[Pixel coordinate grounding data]
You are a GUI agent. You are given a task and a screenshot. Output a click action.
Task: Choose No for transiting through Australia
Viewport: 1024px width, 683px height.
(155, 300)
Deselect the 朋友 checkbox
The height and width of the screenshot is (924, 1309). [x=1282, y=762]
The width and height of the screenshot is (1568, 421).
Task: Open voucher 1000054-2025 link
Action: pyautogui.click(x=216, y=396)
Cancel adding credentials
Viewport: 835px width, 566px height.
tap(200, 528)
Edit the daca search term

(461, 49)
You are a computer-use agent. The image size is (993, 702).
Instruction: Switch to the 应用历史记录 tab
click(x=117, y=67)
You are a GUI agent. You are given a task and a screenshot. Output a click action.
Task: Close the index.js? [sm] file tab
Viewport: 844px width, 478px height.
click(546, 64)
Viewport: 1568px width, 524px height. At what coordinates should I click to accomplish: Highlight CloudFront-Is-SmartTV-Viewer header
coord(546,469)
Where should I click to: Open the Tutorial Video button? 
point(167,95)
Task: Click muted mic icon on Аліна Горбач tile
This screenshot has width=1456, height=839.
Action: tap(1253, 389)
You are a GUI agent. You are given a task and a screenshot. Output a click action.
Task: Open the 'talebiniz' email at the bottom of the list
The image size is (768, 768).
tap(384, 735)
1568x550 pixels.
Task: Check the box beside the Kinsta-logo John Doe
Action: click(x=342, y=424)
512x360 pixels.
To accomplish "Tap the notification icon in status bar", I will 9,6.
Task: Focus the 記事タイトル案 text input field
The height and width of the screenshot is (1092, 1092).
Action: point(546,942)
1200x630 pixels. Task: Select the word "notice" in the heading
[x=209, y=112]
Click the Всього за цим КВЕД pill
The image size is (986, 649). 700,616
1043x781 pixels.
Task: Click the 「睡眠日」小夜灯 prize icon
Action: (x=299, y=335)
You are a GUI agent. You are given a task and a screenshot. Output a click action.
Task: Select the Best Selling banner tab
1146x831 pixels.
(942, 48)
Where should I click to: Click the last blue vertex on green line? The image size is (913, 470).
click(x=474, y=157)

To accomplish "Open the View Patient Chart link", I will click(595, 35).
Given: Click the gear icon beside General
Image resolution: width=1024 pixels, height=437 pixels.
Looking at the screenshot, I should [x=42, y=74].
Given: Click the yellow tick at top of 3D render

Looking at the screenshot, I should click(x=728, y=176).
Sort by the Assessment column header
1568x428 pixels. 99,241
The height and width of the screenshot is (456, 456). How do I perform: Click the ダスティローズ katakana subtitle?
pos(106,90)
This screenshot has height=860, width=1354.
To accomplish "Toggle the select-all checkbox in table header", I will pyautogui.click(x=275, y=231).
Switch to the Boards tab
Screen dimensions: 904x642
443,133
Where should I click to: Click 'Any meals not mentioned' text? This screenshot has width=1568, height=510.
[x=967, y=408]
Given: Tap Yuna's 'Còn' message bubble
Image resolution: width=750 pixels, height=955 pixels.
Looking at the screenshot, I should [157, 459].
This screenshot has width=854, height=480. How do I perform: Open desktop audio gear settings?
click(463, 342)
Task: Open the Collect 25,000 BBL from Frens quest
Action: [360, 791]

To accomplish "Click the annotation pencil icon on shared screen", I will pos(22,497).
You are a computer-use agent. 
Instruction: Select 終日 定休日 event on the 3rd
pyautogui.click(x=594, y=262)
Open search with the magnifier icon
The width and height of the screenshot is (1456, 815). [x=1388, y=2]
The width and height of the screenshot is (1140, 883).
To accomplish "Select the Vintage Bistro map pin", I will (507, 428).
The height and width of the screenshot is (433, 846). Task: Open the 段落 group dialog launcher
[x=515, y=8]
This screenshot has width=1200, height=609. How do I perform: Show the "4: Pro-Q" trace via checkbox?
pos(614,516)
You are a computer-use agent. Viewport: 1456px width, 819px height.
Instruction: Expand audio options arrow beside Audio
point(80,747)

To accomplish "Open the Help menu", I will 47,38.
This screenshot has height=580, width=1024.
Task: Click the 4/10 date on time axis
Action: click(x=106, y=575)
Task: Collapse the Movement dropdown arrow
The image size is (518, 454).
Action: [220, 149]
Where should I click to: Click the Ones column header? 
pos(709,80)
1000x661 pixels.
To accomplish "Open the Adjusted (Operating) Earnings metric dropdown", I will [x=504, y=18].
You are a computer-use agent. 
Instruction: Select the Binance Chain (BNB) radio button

Task directions:
Set down verbatim only the lines between the start of the data above and the line with "Task: Open the 'talebiniz'", both boundaries included.

Answer section:
You are a GUI agent. You are given a task and a screenshot. Output a click action.
Task: Choose No for transiting through Australia
Viewport: 1024px width, 683px height.
(155, 300)
Deselect the 朋友 checkbox
The height and width of the screenshot is (924, 1309). [x=1282, y=762]
The width and height of the screenshot is (1568, 421).
Task: Open voucher 1000054-2025 link
Action: pyautogui.click(x=216, y=396)
Cancel adding credentials
Viewport: 835px width, 566px height.
tap(200, 528)
Edit the daca search term

(461, 49)
You are a computer-use agent. The image size is (993, 702).
Instruction: Switch to the 应用历史记录 tab
click(x=117, y=67)
You are a GUI agent. You are given a task and a screenshot. Output a click action.
Task: Close the index.js? [sm] file tab
Viewport: 844px width, 478px height.
click(546, 64)
Viewport: 1568px width, 524px height. At what coordinates should I click to accomplish: Highlight CloudFront-Is-SmartTV-Viewer header
coord(546,469)
Where should I click to: Open the Tutorial Video button? 
point(167,95)
Task: Click muted mic icon on Аліна Горбач tile
This screenshot has width=1456, height=839.
Action: tap(1253, 389)
You are a GUI agent. You are given a task and a screenshot. Output a click action.
Task: Open the 'talebiniz' email at the bottom of the list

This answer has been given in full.